**What is needed:**
Copy the lines from the one containing "Open AWS CodeBuild link in Build card" to the one containing "(x=270, y=855)" word for word.
>> START Listing
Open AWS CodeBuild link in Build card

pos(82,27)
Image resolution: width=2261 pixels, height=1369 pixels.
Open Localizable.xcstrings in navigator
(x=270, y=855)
>> END Listing
>> START Listing
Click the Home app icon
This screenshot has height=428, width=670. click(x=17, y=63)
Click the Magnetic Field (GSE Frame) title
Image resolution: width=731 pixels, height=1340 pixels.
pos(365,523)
>> END Listing
>> START Listing
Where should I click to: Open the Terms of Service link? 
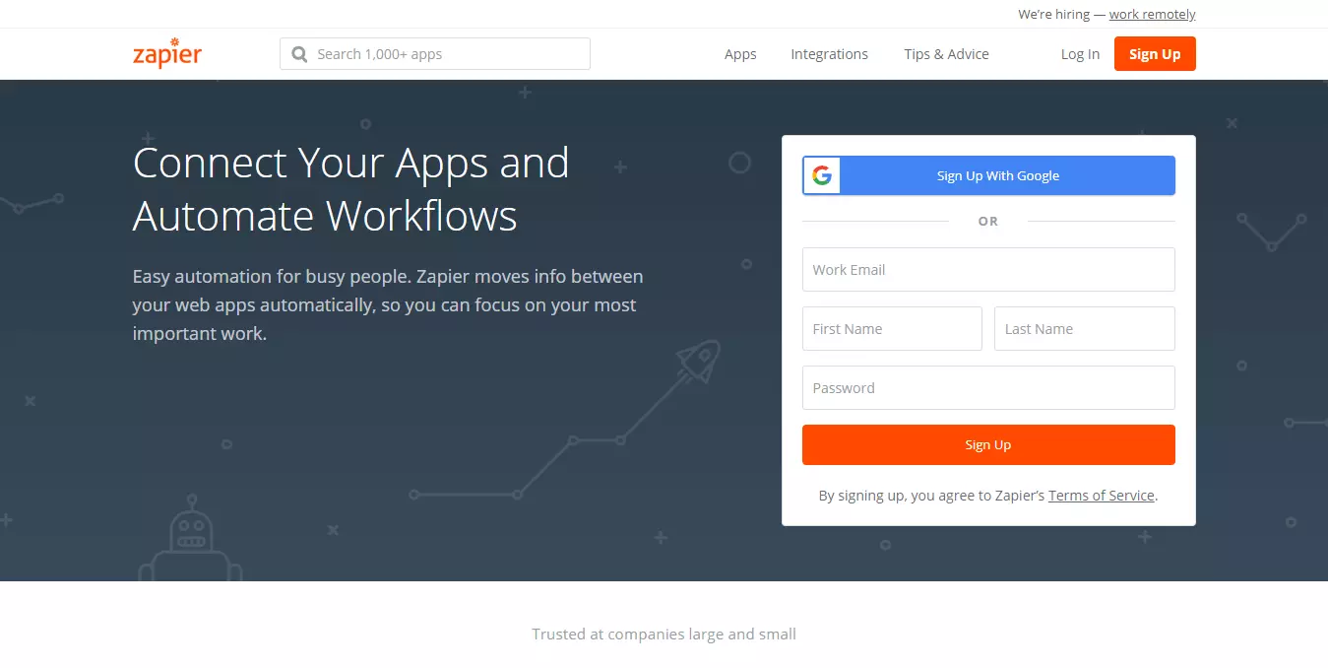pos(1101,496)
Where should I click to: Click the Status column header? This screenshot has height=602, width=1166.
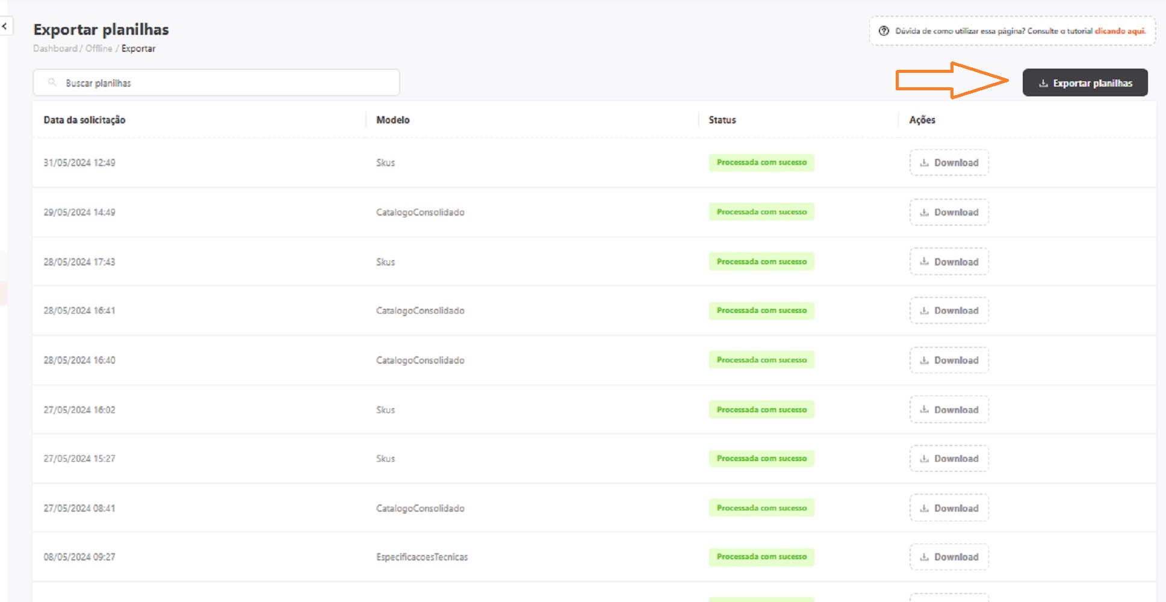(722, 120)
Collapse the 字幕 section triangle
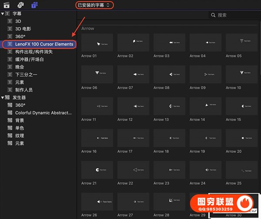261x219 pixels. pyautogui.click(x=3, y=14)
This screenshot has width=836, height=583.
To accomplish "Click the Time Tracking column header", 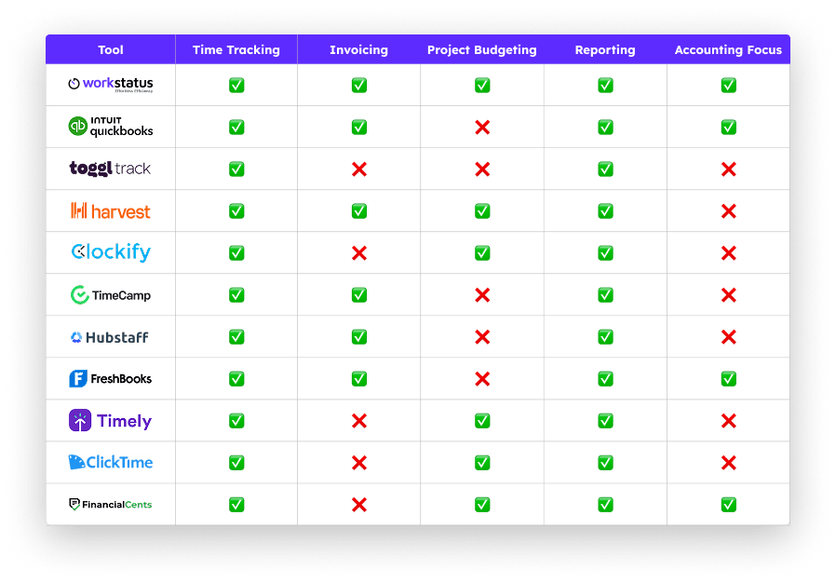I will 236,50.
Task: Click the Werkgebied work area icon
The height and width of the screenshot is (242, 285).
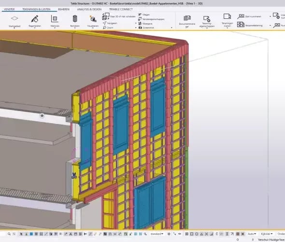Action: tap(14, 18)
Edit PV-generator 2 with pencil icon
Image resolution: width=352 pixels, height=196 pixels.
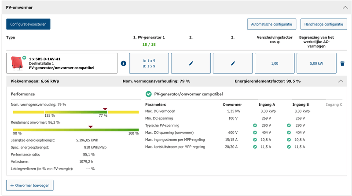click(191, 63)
>> END Listing
**Result:**
Open AWS CodeBuild link in Build card

pos(82,27)
Image resolution: width=2261 pixels, height=1369 pixels.
Open Localizable.xcstrings in navigator
(x=270, y=855)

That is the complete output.